An examination audit is what people are really scared of, but less than 1% of Americans are audited in a given tax year, said Willetts. "Generally the IRS says 'If you have the documents, send them to us.'"
If you do receive a letter indicating the IRS is conducting an examination audit, you might want to solicit a professional, she added.
The process may be conducted through the mail, or more rarely, in person. (In March 2020, the IRS suspended face-to-face examinations because of the COVID-19 pandemic.)
When the audit is completed, your IRS auditor will determine what's required to rectify the situation. If you disagree, there is an appeals process.
Some of the things that get flagged by the agency are no big deal, Willetts said, "and the IRS is not always right -- or not fully right." In 2018, 30,000 of the million or so audits conducted resulted in taxpayers getting additional money back.
"It's always a pleasure to resolve an issue with the IRS when it's the taxpayer's favor," said Willetts.
How far back can the IRS go to audit a return?
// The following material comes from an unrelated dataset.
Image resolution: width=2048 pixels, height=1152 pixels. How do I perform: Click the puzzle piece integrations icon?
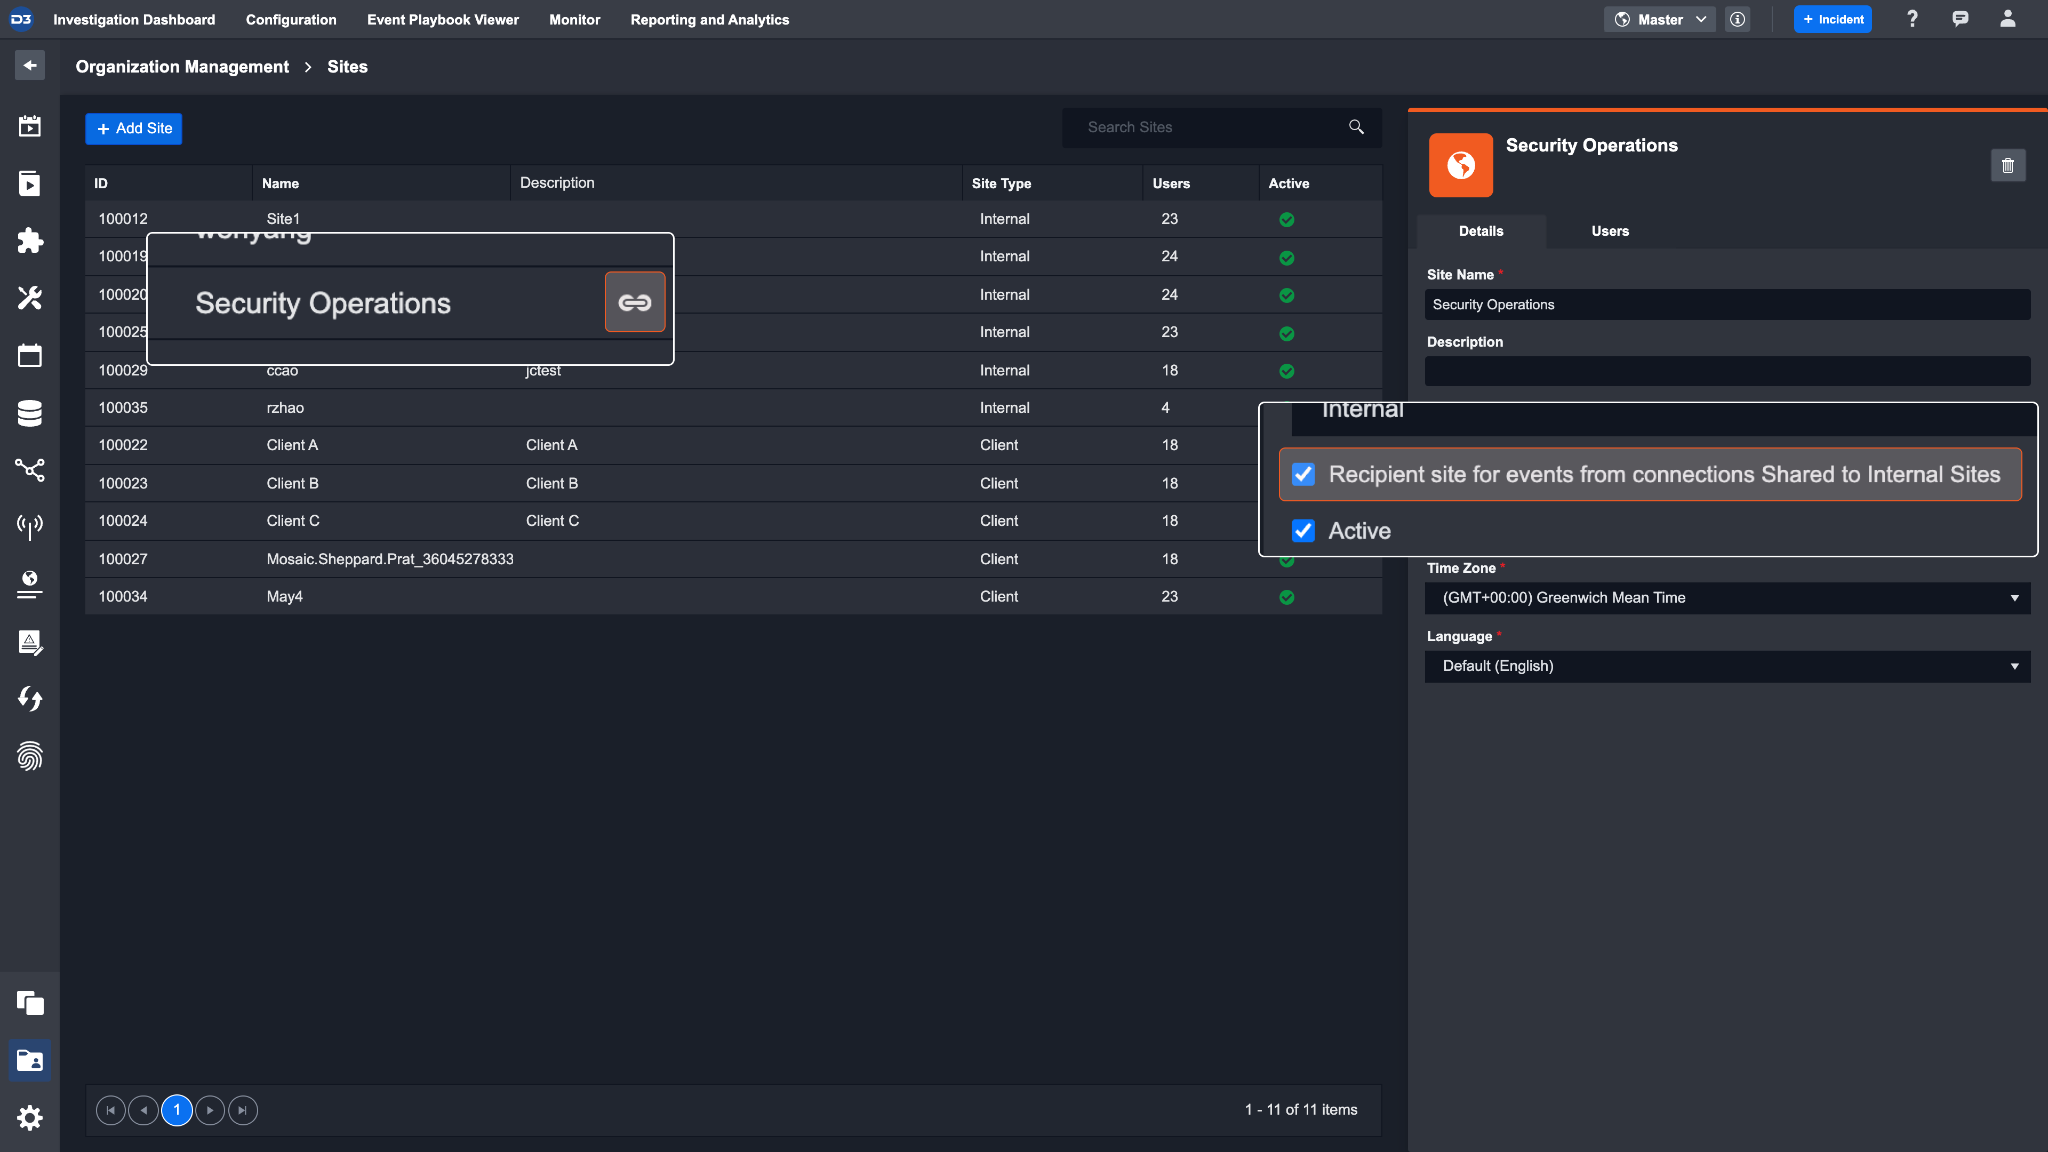coord(30,241)
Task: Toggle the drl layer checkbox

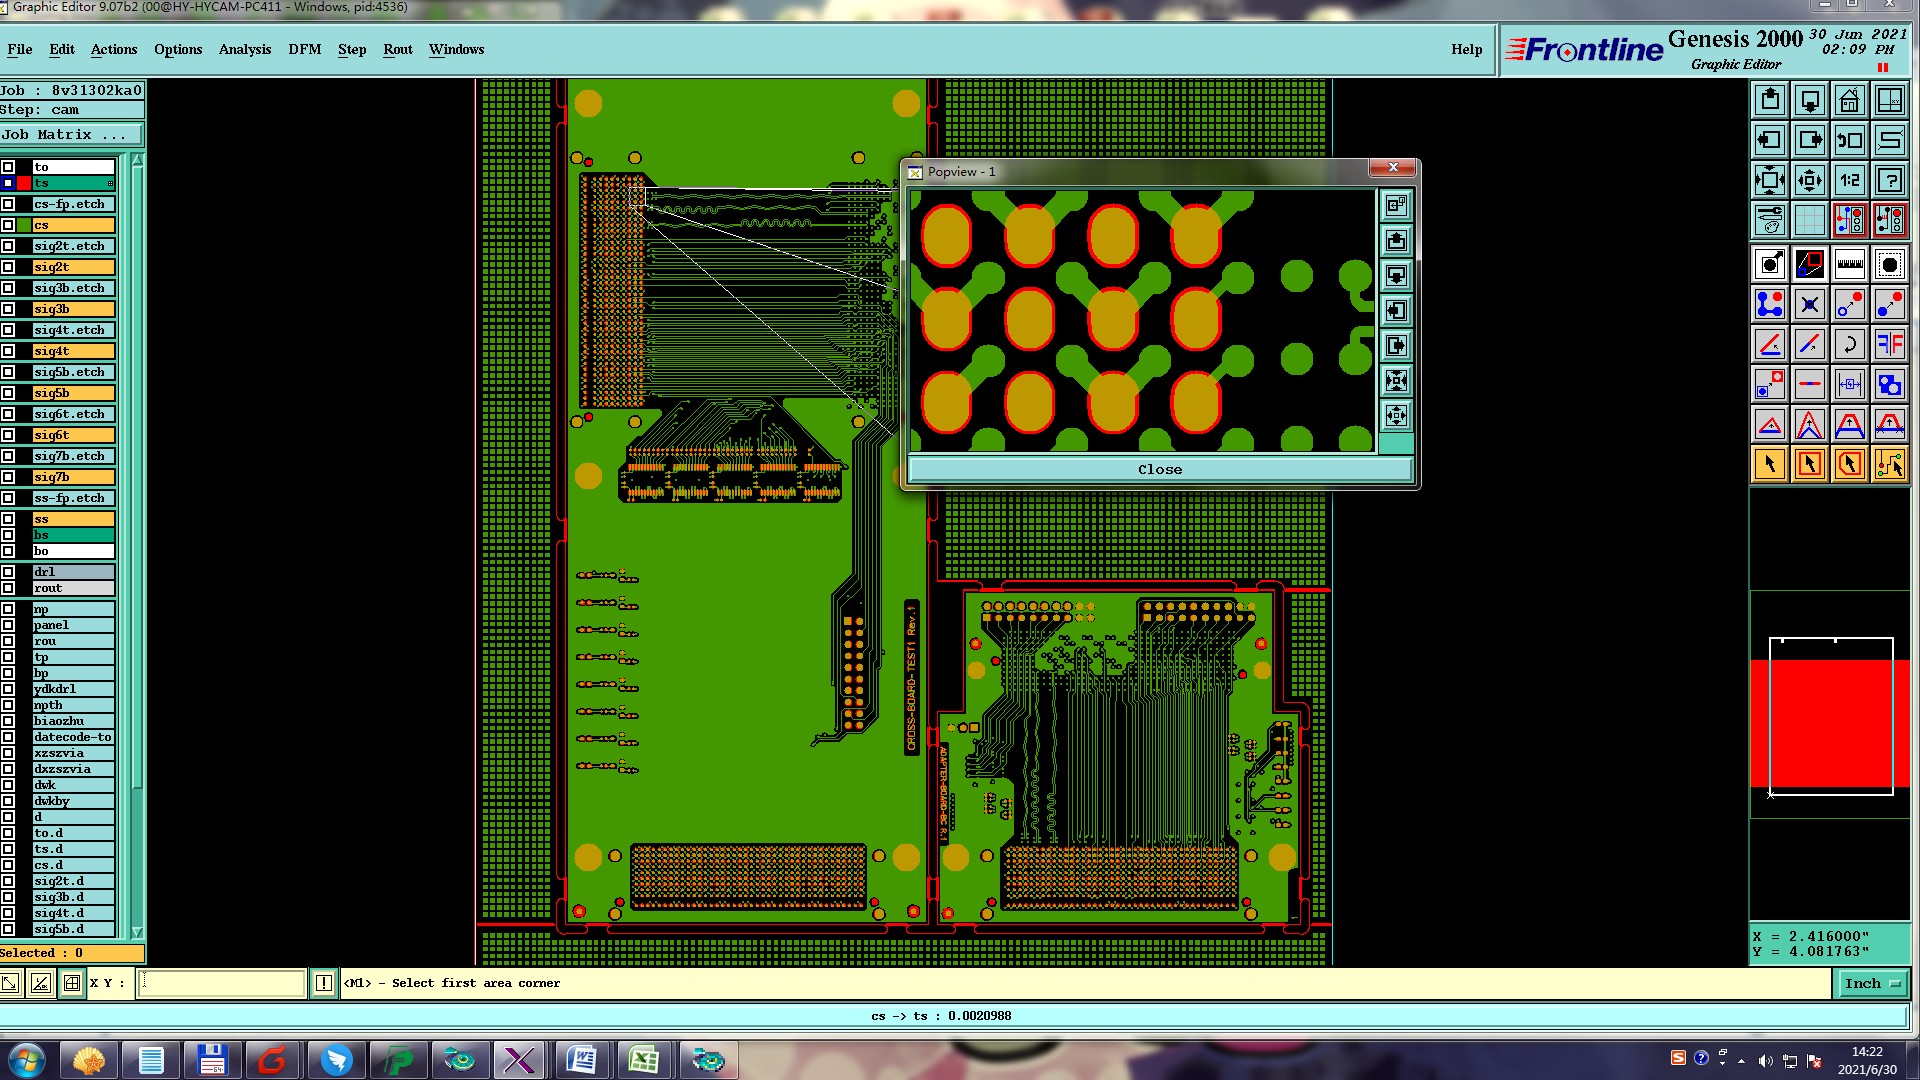Action: point(8,572)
Generally, the IRS will include returns filed within the last three years in an audit, with most audits of returns from the last two.
"If we identify a substantial error, we may add additional years," according to the agency's website, which adds it doesn't usually don't go back more than the last six years.
If an audit is not resolved, the IRS may request extending the statute of limitations for assessing additional taxes and fees, which is usually three years after a return was due or was filed, whichever is later.
The auditee doesn't have to agree to the extension of the statute of limitations date, according to the IRS. "However if you don't agree, the auditor will be forced to make a determination based upon the information provided."
How long should you hold onto your old tax records?
Since the IRS typically looks at returns from the past three years, it's a good rule of thumb to hold onto your records for at least that long.
Six or seven years is fine if you really want to cover your bases. The agency itself says it won't go back further than that.